These Things are True




“Forgiveness is the fragrance that the violet sheds 
on the heel that has crushed it.” 
― Mark Twain


They say that people whose marriages crumble feel many of the same things that widows and widowers feel.

• They feel abandoned by their mate.

• They feel alone in their grief.
• They feel as if they could have done something to prevent this.
• They feel like a marked person. They don’t fit in with normal couples anymore.
• They have a lot of unfinished business with their spouse that is now off-limits or has been overshadowed by what has occurred.
• They feel terrified of the future.
• They feel they should be doing better than they are.

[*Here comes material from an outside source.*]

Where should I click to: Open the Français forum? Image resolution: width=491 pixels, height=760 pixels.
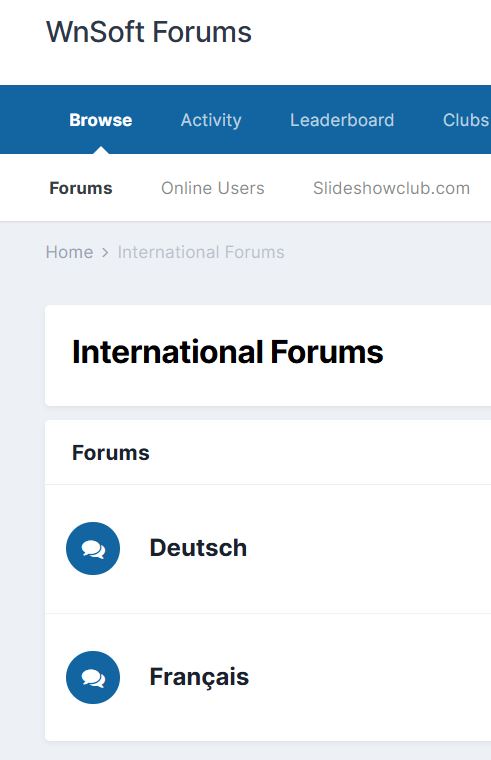pyautogui.click(x=199, y=677)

Lord, this could not be more true for me.  Although it was me that asked my husband to not return home, it was him that abandoned the family to his addictions of various kinds. The feelings of loneliness are overwhelming. Each of those statements applies to me at any given time of the day and night.

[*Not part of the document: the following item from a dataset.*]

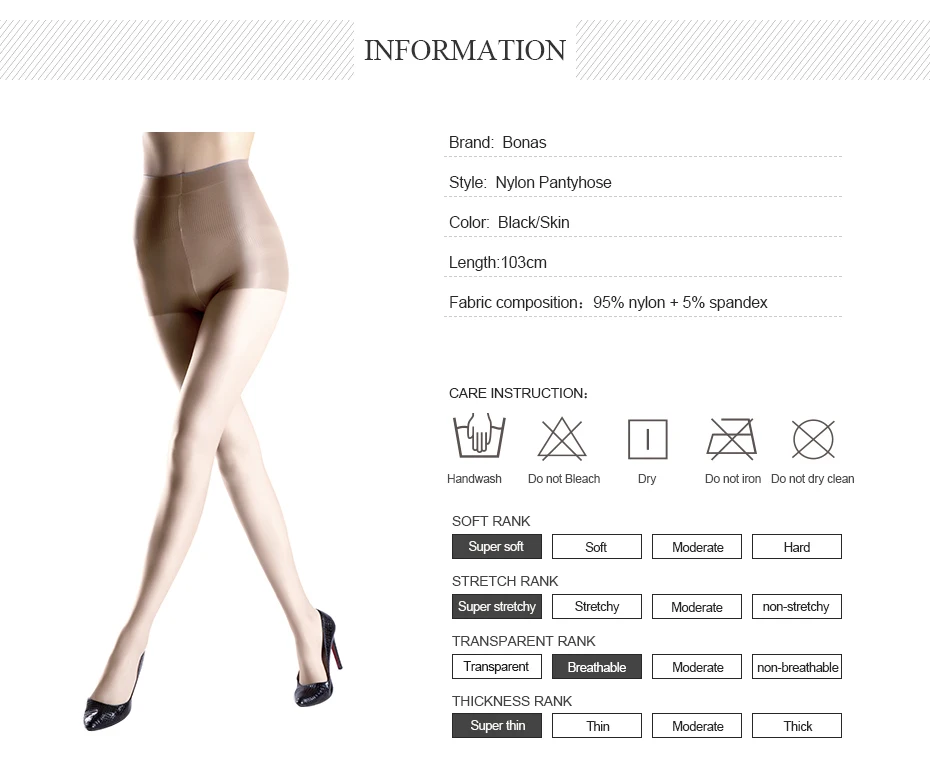
Task: Click the Do not dry clean icon
Action: (x=813, y=439)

Luckily, in between those times I am starting to reconcile my old life with the new. Occasionally I have a feeling of empowerment and, hopefully, a confidence that will grow with each passing day.

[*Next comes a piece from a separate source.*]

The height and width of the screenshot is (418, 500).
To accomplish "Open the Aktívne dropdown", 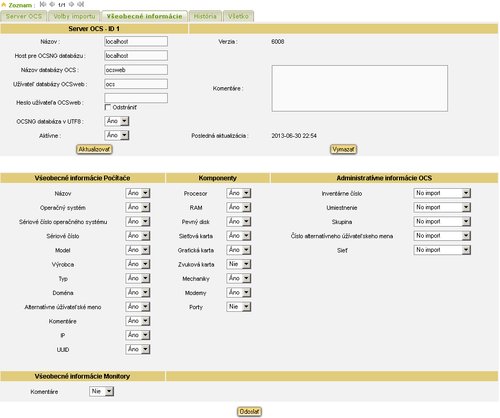I will 117,135.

I have learned that harboring feelings of resentment at the way I was deceived or manipulated is futile and self destructive. As I focus on those incidences, anxiety and anger swell.  I have a new mantra for when those thoughts invade my mind.  


~My heart is full of love for my family. I will care for them and myself 
to the best of my ability.  God is in control and all is well~


My husband did and still does love me but he is sick and worthy of my empathy and care.  I can do that because my spirit wants to soar again and that can never happen if I am using my energy to guilt or shame him.

If you're struggling with grief of any kind, I would love to hear how you are coping and what you are doing to transform yourself to achieve inner peace.  '

Be kind to yourself♥

Comments

  1. Linda I'm obviously starting at the beginning and reading forward. I'm sorry of course for your loss, but my admiration is deep. What an inner strength you possess! I love the part where you speak of your husband still loving you despite his issues....and him being "worthy" of your empathy and care. And this.... "I can do that because my spirit wants to soar again and that can never happen if I am using my energy to guilt or shame him." Bless you... I will keep reading.